**Task statement**
Tell me, please, how many lines in the records below include the word "search". Give no more than the number.

**Listed entries**
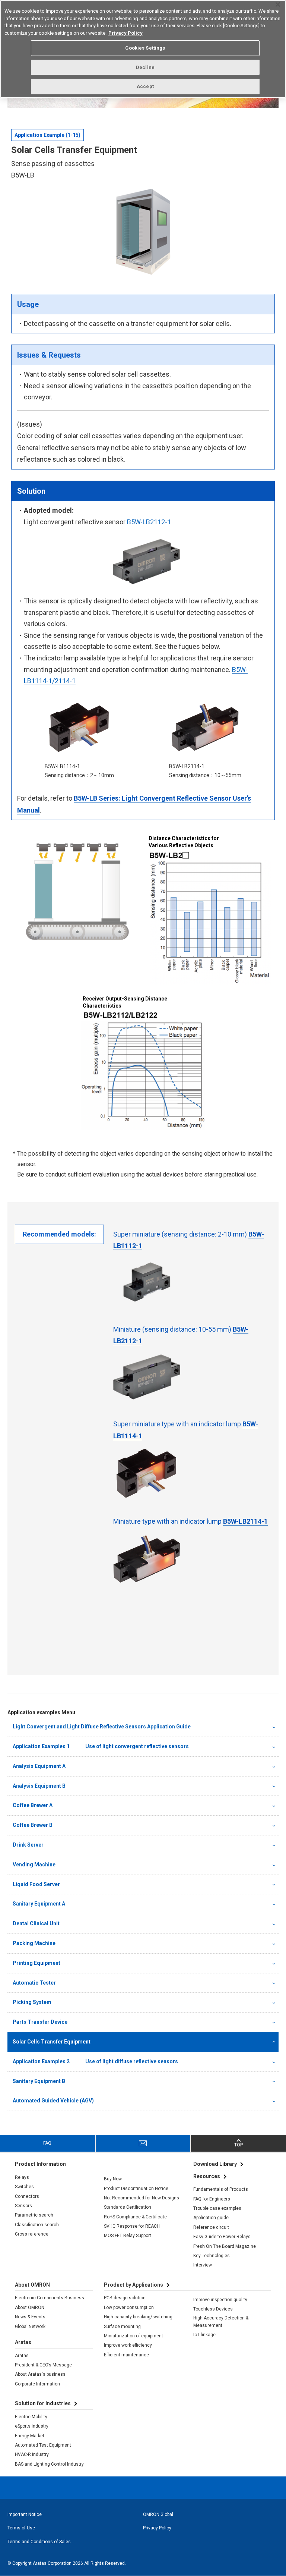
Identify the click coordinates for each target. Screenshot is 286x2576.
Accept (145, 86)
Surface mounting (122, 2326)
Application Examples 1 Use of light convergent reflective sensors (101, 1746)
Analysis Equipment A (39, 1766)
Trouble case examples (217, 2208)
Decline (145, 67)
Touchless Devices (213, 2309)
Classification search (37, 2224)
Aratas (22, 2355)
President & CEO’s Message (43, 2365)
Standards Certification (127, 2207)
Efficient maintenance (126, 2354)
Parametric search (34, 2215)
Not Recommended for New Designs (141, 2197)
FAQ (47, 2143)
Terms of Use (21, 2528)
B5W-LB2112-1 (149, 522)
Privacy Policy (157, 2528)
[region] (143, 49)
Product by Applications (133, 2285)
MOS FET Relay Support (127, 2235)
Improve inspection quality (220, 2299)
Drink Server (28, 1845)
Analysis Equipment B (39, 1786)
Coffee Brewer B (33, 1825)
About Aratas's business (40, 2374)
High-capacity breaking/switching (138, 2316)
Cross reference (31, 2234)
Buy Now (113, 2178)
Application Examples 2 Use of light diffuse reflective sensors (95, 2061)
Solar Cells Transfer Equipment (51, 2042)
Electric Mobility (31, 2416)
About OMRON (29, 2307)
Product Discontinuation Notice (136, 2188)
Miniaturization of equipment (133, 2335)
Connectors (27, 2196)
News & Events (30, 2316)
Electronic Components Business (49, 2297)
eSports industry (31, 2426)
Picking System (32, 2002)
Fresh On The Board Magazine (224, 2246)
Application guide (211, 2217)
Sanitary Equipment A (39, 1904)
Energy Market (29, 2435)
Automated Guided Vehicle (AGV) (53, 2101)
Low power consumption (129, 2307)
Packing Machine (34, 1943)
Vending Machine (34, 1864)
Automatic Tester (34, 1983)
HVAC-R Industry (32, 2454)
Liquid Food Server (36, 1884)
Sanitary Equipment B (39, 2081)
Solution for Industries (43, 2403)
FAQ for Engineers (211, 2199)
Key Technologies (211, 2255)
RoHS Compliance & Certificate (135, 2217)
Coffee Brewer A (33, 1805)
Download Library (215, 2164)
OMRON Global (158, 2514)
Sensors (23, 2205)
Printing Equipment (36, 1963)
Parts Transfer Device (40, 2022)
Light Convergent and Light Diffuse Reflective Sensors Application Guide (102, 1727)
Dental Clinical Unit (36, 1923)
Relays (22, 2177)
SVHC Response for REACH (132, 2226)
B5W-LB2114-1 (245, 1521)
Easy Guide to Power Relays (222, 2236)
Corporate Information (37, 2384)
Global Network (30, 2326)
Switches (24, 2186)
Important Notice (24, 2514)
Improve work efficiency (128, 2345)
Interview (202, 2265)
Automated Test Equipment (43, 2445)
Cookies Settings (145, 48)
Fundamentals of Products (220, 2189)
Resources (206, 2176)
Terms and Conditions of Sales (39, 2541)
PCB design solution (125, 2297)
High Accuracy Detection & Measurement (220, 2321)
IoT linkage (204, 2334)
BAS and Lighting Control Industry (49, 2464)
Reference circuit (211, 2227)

**Solution for this exercise**
2